Area under the curve from the temporal courses of the effect of repeated administration (RA) of QUER on the antinociception induced by IND (A), KET (B), or CEL (C). In this protocol, the animals were pretreated with VEH (VEH-RA) or QUER 100 mg/kg/day for 10 days (QUER-RA). The administration of NSAIDs or saline solution (SS) was performed on the 11th day, 2 h after the intraarticular administration of uric acid. Each bar represents the mean ± SEM of six animals.

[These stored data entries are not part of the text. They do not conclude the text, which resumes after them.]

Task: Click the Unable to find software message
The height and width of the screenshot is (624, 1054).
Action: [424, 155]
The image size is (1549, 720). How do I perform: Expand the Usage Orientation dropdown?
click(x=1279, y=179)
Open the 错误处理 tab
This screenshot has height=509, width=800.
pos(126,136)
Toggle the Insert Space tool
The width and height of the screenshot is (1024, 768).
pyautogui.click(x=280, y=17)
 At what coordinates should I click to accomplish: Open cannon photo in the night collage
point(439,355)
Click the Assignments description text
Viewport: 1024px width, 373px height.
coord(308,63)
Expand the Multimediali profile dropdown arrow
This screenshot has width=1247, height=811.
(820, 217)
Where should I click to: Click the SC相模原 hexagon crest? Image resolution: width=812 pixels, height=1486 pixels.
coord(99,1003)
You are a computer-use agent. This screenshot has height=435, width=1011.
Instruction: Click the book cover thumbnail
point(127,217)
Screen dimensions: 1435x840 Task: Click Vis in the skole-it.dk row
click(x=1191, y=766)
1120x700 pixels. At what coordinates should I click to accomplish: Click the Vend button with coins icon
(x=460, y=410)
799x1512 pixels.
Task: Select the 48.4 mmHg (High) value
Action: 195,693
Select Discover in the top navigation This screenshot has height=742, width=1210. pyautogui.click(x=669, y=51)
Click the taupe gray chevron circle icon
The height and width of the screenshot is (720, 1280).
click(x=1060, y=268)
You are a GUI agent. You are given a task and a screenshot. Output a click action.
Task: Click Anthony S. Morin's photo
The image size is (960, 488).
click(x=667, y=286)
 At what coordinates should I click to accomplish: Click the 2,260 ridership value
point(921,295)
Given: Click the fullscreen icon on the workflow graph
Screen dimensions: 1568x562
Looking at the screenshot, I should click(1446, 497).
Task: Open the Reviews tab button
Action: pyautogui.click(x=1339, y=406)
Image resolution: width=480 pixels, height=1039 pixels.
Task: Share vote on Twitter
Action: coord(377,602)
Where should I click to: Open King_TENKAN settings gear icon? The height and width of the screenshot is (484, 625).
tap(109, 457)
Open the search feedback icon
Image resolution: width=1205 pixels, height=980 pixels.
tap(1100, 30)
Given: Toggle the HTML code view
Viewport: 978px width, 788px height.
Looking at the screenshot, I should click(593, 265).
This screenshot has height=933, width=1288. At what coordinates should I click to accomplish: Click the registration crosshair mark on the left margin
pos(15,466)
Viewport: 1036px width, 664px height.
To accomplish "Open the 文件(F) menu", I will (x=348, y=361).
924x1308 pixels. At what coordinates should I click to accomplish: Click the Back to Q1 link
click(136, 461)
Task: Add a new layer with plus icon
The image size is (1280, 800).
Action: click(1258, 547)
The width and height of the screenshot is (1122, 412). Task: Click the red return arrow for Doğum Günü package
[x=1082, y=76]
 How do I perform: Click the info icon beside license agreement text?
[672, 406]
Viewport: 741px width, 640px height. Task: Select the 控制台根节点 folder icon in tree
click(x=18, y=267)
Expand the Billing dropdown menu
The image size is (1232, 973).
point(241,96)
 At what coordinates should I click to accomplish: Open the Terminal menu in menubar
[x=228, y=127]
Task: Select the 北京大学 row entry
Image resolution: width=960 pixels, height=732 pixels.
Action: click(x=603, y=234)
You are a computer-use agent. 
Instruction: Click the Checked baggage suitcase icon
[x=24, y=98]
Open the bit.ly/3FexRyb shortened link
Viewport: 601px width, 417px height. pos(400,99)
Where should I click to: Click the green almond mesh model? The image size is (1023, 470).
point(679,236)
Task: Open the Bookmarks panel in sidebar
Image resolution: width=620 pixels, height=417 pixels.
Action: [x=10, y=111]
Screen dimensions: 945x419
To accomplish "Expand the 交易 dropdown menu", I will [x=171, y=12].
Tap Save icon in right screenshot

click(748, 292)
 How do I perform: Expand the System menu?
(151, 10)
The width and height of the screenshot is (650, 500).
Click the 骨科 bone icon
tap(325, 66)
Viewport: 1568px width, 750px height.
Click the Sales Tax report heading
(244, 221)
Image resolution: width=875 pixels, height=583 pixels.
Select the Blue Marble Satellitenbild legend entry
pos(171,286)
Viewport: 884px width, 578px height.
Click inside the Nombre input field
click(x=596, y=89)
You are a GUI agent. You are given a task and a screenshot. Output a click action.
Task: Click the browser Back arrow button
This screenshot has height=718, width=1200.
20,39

The expected effect is the sum of SS + QUER-RA with the respective NSAID + QUER-RA, while the obtained effect is the experimental effect of each combination. * p < 0.05, unpaired two-tailed Student’s t-test.

Figure 7

Molecular docking analysis with COX-1 enzyme, 3D binding poses in the COX-1 active site showing hydrogen bonds and π-π interactions, and 2D interaction map highlighting interactions of (A) quercetin (QUER), (B) indomethacin (IND), (C) ketorolac (KET), and (D) celecoxib (CEL).

Figure 8

Molecular docking analysis with COX-2 enzyme, 3D binding poses in the COX-1 active site showing hydrogen bonds and π-π interactions, and 2D interaction map highlighting interactions of (A) quercetin (QUER), (B) indomethacin (IND), (C) ketorolac (KET), and (D) celecoxib (CEL).